**Excerpted data**
+ + + +
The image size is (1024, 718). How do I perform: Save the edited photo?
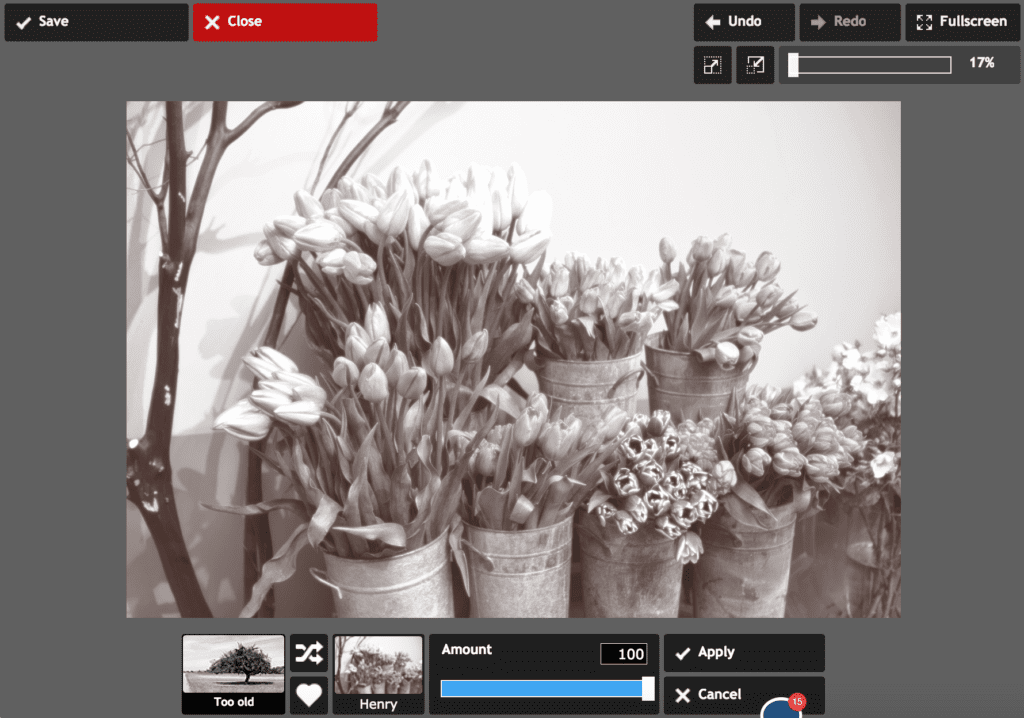click(x=96, y=21)
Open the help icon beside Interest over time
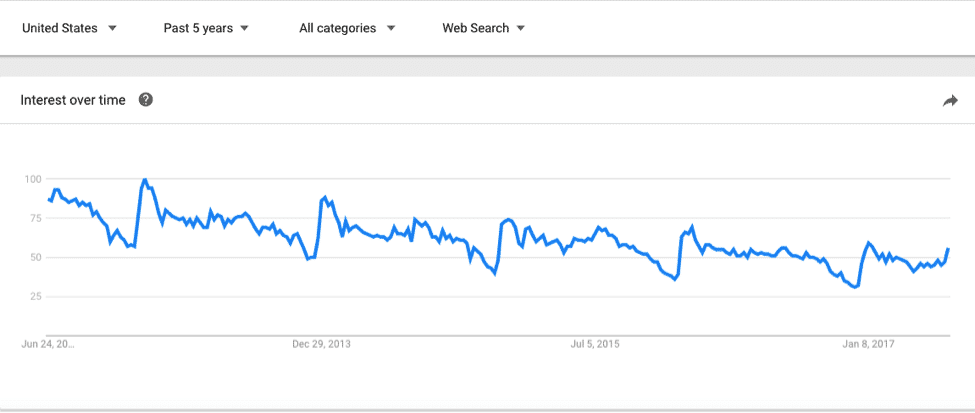Viewport: 975px width, 413px height. pos(146,100)
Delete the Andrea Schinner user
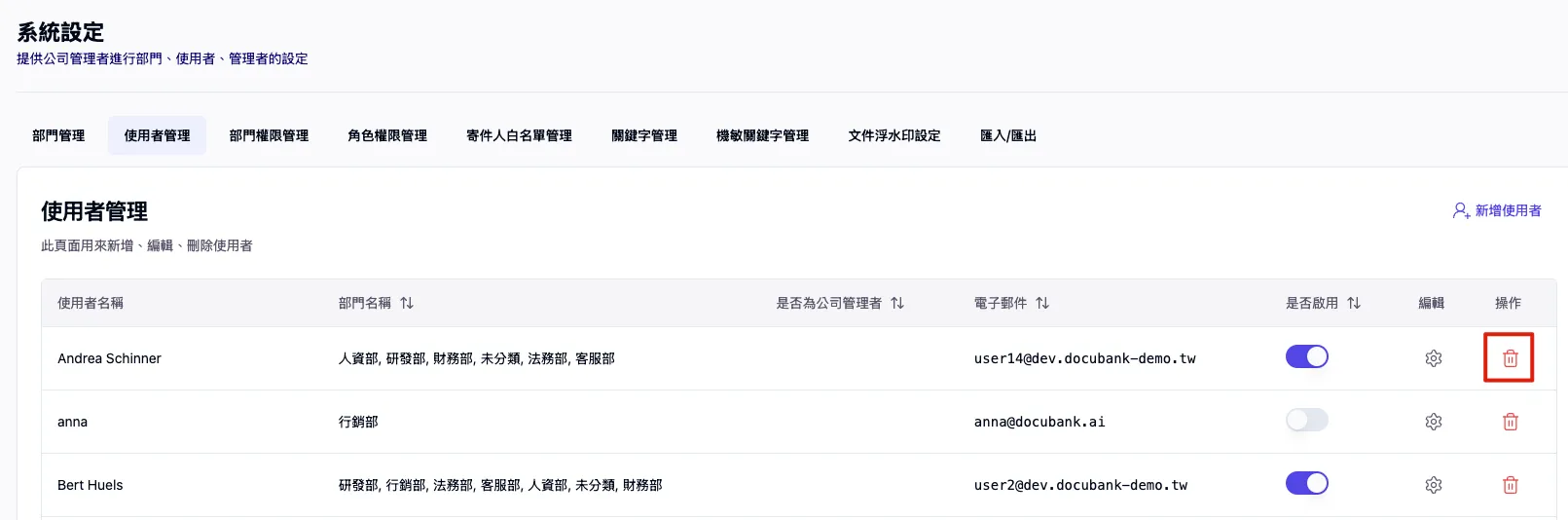 click(1510, 358)
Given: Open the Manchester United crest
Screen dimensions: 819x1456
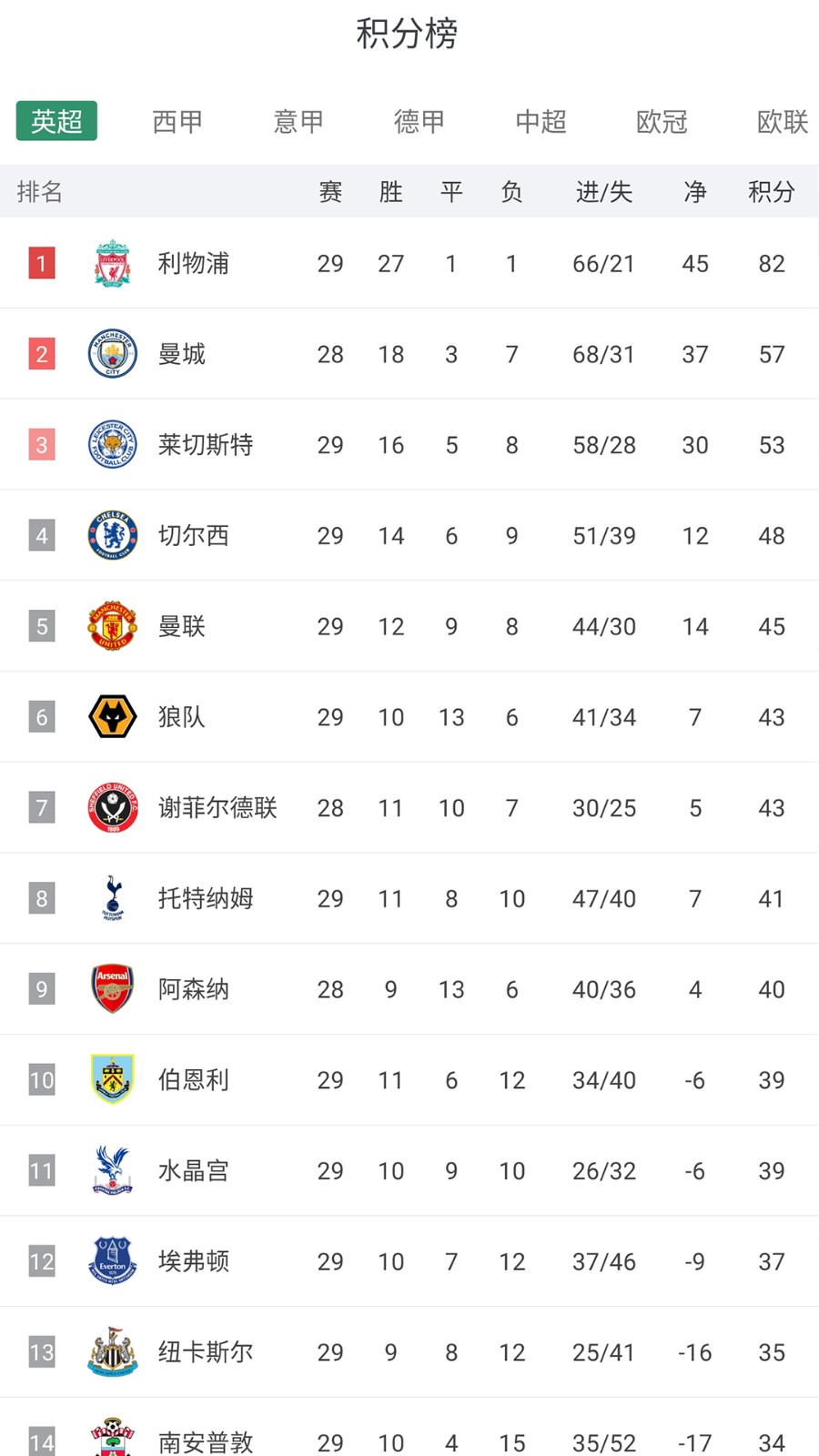Looking at the screenshot, I should pos(113,626).
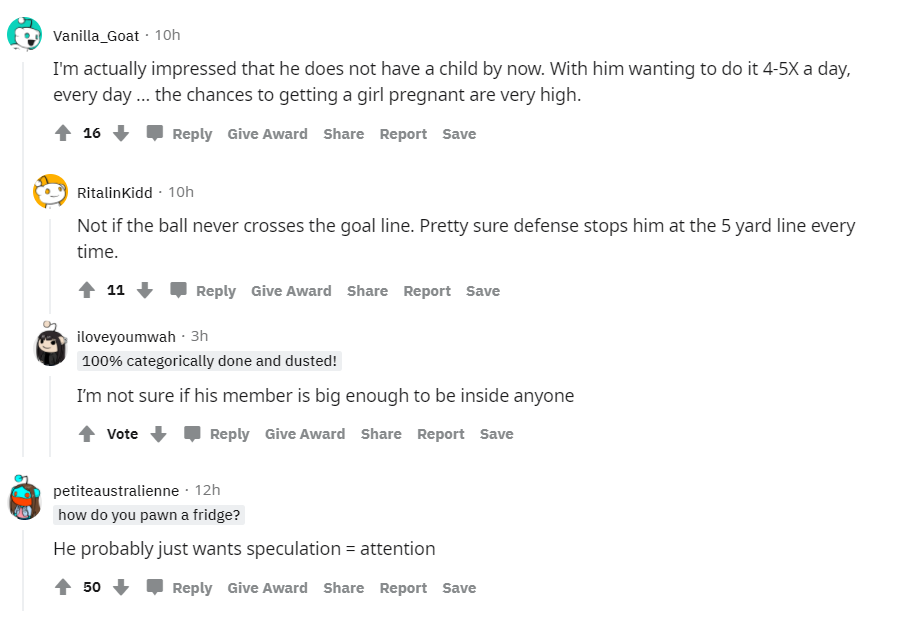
+ + + +
**Problem**
Every line from the one containing "Given: Open the Manchester United crest" to the end of the material above is to be returned exactly, with the pictures left out.

**Your response**
Given: Open the Manchester United crest
Screen dimensions: 819x1456
Looking at the screenshot, I should pos(113,626).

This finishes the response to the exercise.